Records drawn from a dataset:
━━━━━━━━━━━━━━━━━━━━
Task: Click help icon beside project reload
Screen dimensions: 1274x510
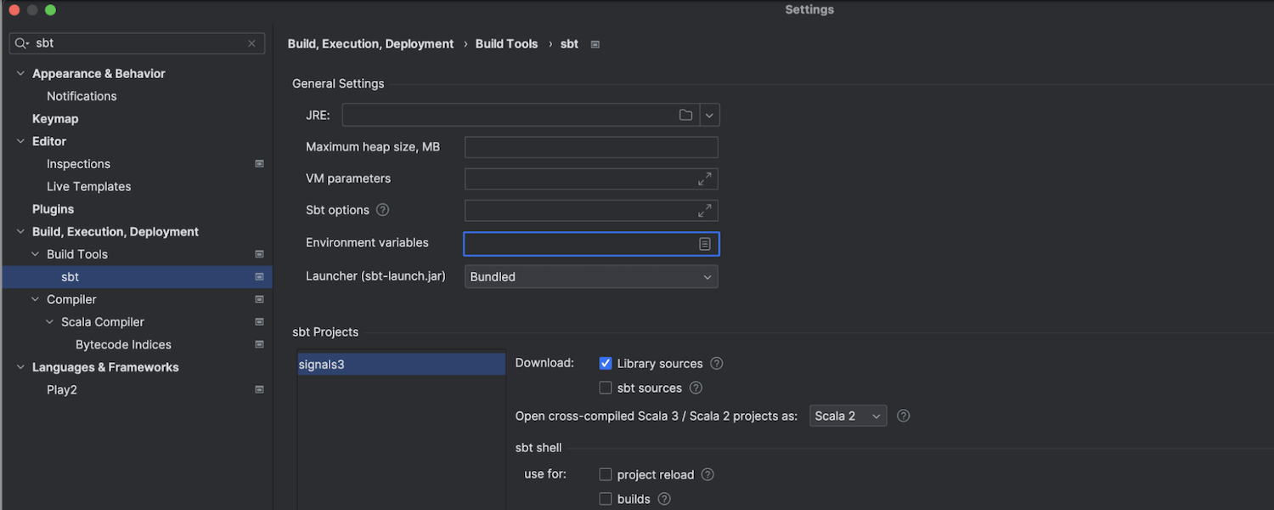Action: coord(707,474)
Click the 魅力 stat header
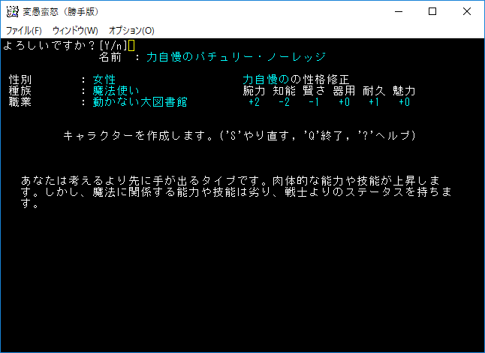Viewport: 485px width, 353px height. pyautogui.click(x=404, y=91)
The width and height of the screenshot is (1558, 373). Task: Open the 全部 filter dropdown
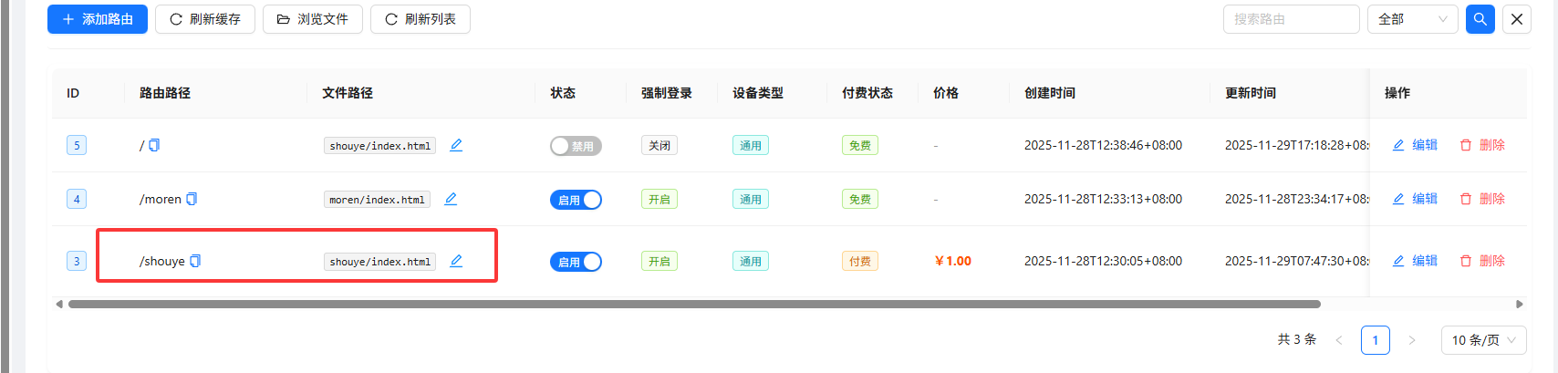1412,19
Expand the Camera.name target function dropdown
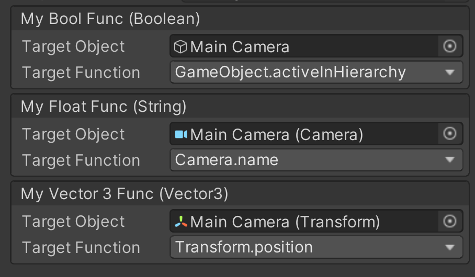Viewport: 475px width, 277px height. (316, 160)
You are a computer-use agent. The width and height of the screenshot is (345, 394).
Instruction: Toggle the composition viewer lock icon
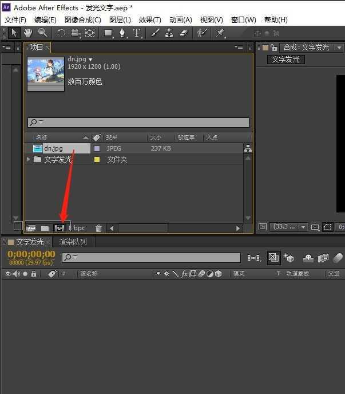coord(274,48)
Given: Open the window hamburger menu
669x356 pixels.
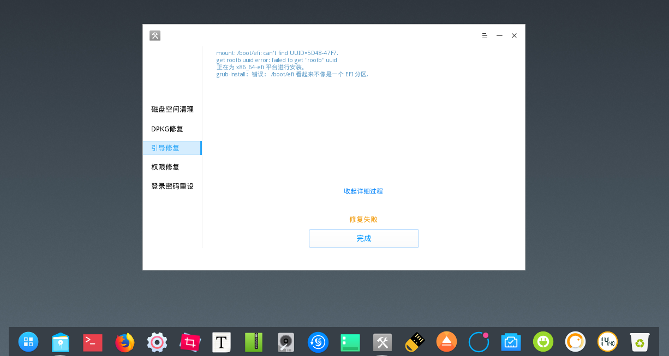Looking at the screenshot, I should (485, 35).
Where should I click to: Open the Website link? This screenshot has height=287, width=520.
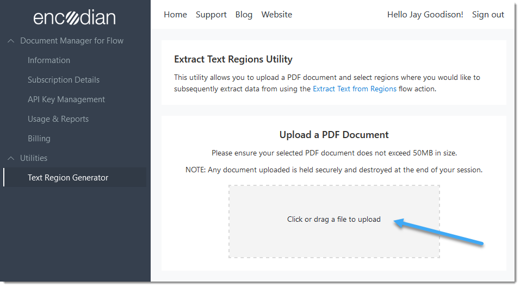276,15
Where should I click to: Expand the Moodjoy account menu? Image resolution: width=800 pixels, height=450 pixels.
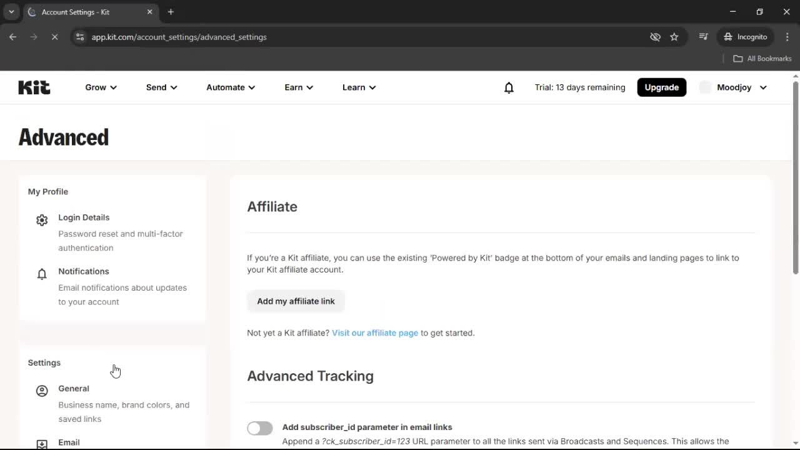pos(733,87)
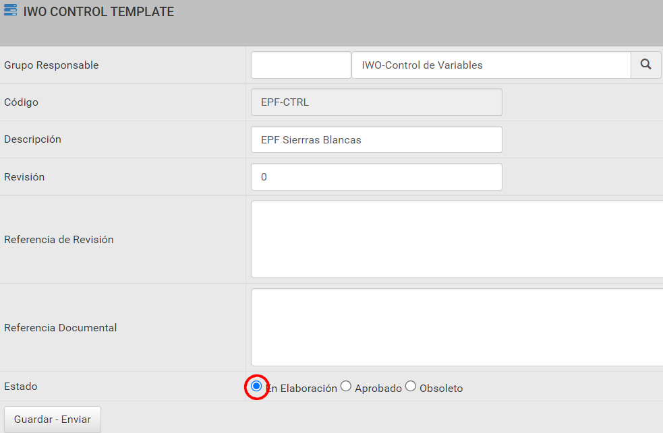This screenshot has height=433, width=663.
Task: Click the Grupo Responsable label
Action: [x=51, y=65]
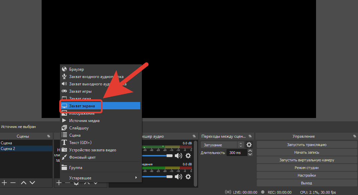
━━━━━━━━━━━━━━━━━━━━
◆ ACTIVITY: In the answer, the entries should be restated verbatim, with all pictures omitted.

◆ SOLUTION FOR THIS TASK:
Task: Click help icon beside project reload
Screen dimensions: 1274x510
Action: coord(707,474)
Click the 魅力 stat header
Viewport: 485px width, 353px height. pyautogui.click(x=404, y=91)
The width and height of the screenshot is (1558, 373). Task: Open the 全部 filter dropdown
1412,19
Expand the Camera.name target function dropdown
Viewport: 475px width, 277px height. (316, 160)
You are a computer-use agent. The width and height of the screenshot is (345, 394).
Instruction: Toggle the composition viewer lock icon
coord(274,48)
Given: Open the window hamburger menu
669x356 pixels.
Looking at the screenshot, I should (485, 35).
Where should I click to: Open the Website link? This screenshot has height=287, width=520.
276,15
Where should I click to: Expand the Moodjoy account menu? Image resolution: width=800 pixels, height=450 pixels.
pos(733,87)
This screenshot has height=433, width=663.
Task: Click the Grupo Responsable label
Action: [x=51, y=65]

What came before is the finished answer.